高知の夜、もうかなりめぼしい店は回ってしまったのではないかと思っていたけれども、そんな不遜な心持ちは木っ端みじんに砕かれた。公文さんが「実はここが切り札なんです」と連れて行ってくれた「かもん亭」。旨い店はまだまだあるものだと唸ってしまったのである。
かもん亭
高知県高知市はりまや町2-3-13
088-885-0855
おすすめメニューは粋の良さそうな魚を中心としながら、しっかりと土佐あかうしのメニューも。
試験場で強力と優男の面倒を見てくださっている尾石チーフに松崎さんも到着。
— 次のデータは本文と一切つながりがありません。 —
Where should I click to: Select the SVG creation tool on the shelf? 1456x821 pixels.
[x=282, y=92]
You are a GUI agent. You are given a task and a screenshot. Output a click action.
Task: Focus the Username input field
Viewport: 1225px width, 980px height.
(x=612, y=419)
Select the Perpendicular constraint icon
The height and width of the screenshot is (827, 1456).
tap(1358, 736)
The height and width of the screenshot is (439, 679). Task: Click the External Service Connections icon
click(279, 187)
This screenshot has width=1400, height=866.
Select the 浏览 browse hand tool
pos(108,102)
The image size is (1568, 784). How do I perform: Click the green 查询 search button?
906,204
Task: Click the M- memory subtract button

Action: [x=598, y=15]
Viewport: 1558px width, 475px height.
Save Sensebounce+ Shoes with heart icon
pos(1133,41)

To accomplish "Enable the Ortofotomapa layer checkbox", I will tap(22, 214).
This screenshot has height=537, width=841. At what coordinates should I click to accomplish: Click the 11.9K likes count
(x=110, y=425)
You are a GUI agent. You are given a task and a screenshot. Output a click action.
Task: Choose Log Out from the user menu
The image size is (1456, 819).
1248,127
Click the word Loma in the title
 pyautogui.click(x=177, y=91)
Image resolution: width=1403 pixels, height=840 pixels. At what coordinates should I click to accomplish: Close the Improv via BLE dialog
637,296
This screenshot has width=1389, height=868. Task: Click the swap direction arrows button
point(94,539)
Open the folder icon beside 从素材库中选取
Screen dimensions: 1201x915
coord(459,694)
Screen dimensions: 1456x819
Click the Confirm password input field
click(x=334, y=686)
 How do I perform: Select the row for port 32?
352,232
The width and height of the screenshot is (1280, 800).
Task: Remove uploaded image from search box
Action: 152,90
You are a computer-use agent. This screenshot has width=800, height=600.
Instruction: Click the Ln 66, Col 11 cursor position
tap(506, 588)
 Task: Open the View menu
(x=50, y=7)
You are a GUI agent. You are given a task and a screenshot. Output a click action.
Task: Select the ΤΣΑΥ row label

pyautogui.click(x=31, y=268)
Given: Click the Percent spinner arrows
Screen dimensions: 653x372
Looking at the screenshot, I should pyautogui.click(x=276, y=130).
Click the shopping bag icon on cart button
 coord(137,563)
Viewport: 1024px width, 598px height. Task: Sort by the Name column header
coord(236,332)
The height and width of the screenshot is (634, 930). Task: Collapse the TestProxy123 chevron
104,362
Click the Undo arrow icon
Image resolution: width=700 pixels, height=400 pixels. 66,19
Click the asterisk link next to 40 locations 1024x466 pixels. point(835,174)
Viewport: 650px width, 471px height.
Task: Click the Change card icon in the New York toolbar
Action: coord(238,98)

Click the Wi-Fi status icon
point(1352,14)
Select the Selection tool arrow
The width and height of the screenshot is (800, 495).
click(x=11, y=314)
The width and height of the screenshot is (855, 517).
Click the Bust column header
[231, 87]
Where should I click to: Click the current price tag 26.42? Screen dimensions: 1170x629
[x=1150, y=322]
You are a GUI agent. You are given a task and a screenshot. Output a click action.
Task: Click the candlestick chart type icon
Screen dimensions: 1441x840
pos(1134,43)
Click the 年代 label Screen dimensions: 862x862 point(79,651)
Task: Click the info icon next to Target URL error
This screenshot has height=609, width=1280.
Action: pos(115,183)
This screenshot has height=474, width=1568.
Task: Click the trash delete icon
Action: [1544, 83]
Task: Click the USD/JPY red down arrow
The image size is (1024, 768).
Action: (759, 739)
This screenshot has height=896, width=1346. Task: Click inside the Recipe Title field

ハラへったぁと呪文のようにつぶやいているうちに出てきたのがまずは刺身盛り!
この日の一番は、一本釣りのウルメ。ウルメイワシは関東の方ではあまり出回らないのだけれども、四国ではこちらのほうがよく出てくる。それにしても、網ではなく一本釣りで獲ったウルメとはゴージャスだ!
このウルメがやはり絶品であった! 関東でなんとかウルメを手に入れて刺身にすると、とろけてしまうようなトロトロ感を楽しめるけれども、一本釣りのものは網でもまれていない分、実がしっかりしている。ああ、ウルメももとは身肉の歯ごたえがあるのかと再認識。生臭みゼロにして脂ののりもほどよく、高級魚のようにはかなく溶けて消えていく。
添えられた塩も粒が大きく、バシンと利きながら旨みも濃い。添えられた柑橘はいったいなんだろう?と高知生まnれの皆も首をかしげるが、店主に聴くとなんと青もぎの小夏である。宮崎における日向夏と同じものを四国では小夏またはニューサマーオレンジという。でもこの季節にあるということは、摘果したものだろう。この青もぎ小夏の汁がまた、ほどよく柔らかな酸に特有の典雅な香りで、ウルメの身を引き締めすぎない味を醸してくれるのだ!
鰹は皮を引いた刺身で供された。実は前日が荒天で漁に出られなかったフネが多かったらしく、あまり市場には荷がなかったらしいということは、この後もう一件いく「なとな」の女将から聴いていた。それでもやはりさすがに高知。旨いですよ、、、
そして次に、度肝を抜くような大皿が!
「ウルメイワシのバッテラと、土佐ジローの卵焼きとソボロの太巻きです」
うおおおおおおおおおおおおおおおおおおおおおおおおおおおおおおおおおおおおおおおおおおおおおおおおおおおおおおおおおおおおおおおおおおおおおおおおおおおおおおおおおおおおおおおおおおおおおおおおおおお
なんですかそれは! 軽く〆めたウルメイワシにしそ・ごまを噛ませて棒寿司にし、上におぼろ昆布を巻いてある。うーーーー 美しきプレゼンテーションではないか!
この技のサエとセンスに脱帽、もちろん最上級に旨いバッテラです。一緒に来ていた、宮崎の食品スーパー「フーデリー」の武虎君が「さっそくこれ、うちの弁当総菜売場でもやらせていただきたい」といって、写メを担当者に送っていたほどである。
土佐ジローそぼろと卵焼きの太巻きも、実に和な肉寿司で美味しくいただいた。
おくればせながら前菜(笑)
土佐あかうしの湯引き?の下に温州みかん、上からごまだれ。ミカンと肉を一緒にいただくと優しいお味。
一般にはめったに手に入らない、土佐あかうしのすじ肉の煮込み。ほろほろの大根に載せて出てきた。
味噌味がきつくないので、しこしこしたすじ肉の食感を十全に楽しめる。
さんまのごま味噌焼き。
土佐あかうしの焼き切り。内部にしっとりした熱が入った、絶妙な火入れ。
そして、土佐あかうし入りの具だくさんほおば味噌。
手造りベーコン。
土佐はちきん地鶏のもも肉焼き
そしてメインはツガニ汁。
みよこの素晴らしき汁文化! ツガニをぐずぐずに割ってダシを取った汁なのだろうとおもうが、具材の「りゅうきゅう」が綽々としててまた最高。